* WRITTEN REQUEST *
Recast the lines of the listing below, from the line that contains "This screenshot has height=388, width=690." through the final line of the listing, inclusive, as a numbered list, omitting any blank lines.

* begin *

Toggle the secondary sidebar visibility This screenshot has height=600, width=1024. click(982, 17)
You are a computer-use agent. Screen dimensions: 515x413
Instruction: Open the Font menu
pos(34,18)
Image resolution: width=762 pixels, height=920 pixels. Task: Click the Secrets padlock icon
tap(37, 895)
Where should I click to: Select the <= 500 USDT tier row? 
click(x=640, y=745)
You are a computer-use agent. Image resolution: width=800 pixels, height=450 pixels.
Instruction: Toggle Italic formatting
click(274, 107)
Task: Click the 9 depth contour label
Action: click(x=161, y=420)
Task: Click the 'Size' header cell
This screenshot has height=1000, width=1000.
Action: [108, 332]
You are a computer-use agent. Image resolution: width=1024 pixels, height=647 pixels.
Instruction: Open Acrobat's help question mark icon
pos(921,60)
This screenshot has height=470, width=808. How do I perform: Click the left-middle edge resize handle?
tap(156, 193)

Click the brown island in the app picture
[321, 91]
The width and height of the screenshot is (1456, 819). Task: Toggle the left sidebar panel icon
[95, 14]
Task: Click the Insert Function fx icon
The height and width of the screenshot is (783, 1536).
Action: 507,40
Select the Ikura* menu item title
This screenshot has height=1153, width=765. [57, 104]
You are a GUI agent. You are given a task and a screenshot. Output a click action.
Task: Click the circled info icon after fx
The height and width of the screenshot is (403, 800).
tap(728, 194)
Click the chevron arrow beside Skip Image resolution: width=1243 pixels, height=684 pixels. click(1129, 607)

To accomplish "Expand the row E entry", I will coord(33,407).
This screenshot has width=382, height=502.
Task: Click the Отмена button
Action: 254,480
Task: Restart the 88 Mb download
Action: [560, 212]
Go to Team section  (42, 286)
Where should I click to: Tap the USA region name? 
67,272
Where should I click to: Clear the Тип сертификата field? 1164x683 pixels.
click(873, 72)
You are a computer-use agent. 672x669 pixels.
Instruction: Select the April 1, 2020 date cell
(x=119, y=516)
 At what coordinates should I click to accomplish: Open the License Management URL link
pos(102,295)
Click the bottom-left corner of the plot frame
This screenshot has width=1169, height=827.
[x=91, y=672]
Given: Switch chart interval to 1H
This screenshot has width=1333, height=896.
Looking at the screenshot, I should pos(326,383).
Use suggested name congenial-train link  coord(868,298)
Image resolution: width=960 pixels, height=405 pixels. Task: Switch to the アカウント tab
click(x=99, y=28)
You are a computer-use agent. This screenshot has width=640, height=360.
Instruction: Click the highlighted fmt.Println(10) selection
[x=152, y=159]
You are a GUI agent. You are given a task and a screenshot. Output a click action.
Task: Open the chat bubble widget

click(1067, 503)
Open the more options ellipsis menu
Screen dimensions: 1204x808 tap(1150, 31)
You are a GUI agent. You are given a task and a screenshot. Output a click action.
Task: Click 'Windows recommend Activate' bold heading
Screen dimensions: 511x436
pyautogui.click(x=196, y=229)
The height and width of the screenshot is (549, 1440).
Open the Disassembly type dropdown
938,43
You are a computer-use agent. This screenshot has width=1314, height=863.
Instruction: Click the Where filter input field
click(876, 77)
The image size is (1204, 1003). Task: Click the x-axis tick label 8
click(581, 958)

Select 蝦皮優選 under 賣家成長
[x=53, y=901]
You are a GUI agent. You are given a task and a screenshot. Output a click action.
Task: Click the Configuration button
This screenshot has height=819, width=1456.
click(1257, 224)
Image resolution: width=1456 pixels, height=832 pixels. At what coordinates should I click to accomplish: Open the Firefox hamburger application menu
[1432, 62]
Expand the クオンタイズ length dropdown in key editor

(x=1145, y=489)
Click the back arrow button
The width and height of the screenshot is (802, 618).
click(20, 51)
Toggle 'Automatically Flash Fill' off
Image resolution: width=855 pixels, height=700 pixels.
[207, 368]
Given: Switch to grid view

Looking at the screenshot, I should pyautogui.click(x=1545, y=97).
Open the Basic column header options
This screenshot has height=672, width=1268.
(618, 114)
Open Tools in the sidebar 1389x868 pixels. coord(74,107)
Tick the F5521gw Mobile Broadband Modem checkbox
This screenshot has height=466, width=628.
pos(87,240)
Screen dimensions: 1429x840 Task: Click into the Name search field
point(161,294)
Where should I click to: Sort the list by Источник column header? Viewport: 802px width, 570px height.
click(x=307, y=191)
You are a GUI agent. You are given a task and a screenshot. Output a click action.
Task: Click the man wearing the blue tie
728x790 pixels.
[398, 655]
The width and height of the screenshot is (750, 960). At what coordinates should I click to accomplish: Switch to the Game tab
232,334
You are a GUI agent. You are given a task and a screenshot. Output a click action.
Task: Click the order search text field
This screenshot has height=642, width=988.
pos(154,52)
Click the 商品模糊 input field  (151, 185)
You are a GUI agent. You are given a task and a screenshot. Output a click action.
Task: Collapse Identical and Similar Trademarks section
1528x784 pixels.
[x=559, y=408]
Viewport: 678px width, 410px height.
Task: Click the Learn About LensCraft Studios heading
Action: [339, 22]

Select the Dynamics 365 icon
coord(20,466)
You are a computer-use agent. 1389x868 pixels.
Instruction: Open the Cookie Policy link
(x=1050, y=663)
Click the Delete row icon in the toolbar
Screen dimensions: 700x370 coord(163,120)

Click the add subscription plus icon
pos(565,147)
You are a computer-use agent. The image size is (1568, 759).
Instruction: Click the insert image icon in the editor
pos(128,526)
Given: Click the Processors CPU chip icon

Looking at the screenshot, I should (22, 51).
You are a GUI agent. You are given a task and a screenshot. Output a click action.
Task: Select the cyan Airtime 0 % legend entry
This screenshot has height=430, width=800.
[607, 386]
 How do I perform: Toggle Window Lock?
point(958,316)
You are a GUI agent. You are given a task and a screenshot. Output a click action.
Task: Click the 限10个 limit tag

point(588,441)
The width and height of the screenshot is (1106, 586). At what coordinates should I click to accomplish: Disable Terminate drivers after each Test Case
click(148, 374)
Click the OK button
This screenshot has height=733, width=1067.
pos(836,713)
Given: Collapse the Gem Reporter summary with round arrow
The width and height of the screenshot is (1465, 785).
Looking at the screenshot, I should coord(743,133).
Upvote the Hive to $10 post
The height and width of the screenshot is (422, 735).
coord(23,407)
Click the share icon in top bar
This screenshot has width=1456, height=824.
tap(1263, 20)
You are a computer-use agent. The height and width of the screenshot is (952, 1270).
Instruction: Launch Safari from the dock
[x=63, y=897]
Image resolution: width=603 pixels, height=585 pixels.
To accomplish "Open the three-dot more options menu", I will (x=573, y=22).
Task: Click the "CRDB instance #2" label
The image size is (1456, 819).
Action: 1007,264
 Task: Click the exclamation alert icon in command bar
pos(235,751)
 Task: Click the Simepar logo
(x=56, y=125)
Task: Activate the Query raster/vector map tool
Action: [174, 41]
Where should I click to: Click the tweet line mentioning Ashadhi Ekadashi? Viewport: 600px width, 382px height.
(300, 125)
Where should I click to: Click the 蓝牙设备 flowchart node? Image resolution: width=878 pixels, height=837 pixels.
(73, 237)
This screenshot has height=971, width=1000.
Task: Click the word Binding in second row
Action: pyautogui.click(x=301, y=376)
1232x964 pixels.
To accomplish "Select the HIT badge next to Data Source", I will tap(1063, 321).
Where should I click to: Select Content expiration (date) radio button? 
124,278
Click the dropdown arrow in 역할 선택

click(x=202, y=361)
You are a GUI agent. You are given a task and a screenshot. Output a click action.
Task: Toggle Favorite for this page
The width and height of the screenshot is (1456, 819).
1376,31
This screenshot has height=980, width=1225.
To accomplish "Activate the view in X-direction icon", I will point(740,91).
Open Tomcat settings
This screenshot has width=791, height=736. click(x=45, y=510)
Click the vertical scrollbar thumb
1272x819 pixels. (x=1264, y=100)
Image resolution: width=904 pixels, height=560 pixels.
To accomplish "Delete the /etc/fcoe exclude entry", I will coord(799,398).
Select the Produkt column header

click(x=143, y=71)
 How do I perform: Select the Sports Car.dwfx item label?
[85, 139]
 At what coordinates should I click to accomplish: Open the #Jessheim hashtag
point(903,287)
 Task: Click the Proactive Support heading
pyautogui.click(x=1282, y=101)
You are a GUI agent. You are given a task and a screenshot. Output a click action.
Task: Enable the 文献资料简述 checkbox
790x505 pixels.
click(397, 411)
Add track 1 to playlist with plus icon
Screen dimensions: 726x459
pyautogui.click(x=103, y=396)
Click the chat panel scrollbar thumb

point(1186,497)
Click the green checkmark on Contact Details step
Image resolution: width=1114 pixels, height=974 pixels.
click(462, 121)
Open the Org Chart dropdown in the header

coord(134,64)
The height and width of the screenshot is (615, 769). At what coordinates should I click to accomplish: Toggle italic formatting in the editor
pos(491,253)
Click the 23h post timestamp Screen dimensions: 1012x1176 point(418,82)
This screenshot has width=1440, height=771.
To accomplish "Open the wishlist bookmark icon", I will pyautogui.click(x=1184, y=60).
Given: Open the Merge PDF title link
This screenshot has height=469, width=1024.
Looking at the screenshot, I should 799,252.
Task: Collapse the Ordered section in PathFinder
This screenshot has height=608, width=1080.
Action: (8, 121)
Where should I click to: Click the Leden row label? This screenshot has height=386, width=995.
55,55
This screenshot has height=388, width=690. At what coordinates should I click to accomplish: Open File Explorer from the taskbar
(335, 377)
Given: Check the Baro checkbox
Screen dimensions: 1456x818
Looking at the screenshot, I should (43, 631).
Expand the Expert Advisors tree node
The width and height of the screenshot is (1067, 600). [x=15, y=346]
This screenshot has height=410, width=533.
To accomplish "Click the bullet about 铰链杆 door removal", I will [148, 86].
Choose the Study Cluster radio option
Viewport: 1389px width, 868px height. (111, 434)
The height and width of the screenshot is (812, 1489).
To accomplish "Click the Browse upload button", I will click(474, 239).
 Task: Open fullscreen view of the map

* end *

* COMPLETED TASK *
1. This screenshot has height=388, width=690. At what coordinates should I click to accomplish: Open File Explorer from the taskbar
2. (335, 377)
3. Given: Check the Baro checkbox
4. Screen dimensions: 1456x818
5. Looking at the screenshot, I should (43, 631).
6. Expand the Expert Advisors tree node
7. The width and height of the screenshot is (1067, 600). [x=15, y=346]
8. This screenshot has height=410, width=533.
9. To accomplish "Click the bullet about 铰链杆 door removal", I will [148, 86].
10. Choose the Study Cluster radio option
11. Viewport: 1389px width, 868px height. (111, 434)
12. The height and width of the screenshot is (812, 1489).
13. To accomplish "Click the Browse upload button", I will click(474, 239).
14.  Task: Open fullscreen view of the map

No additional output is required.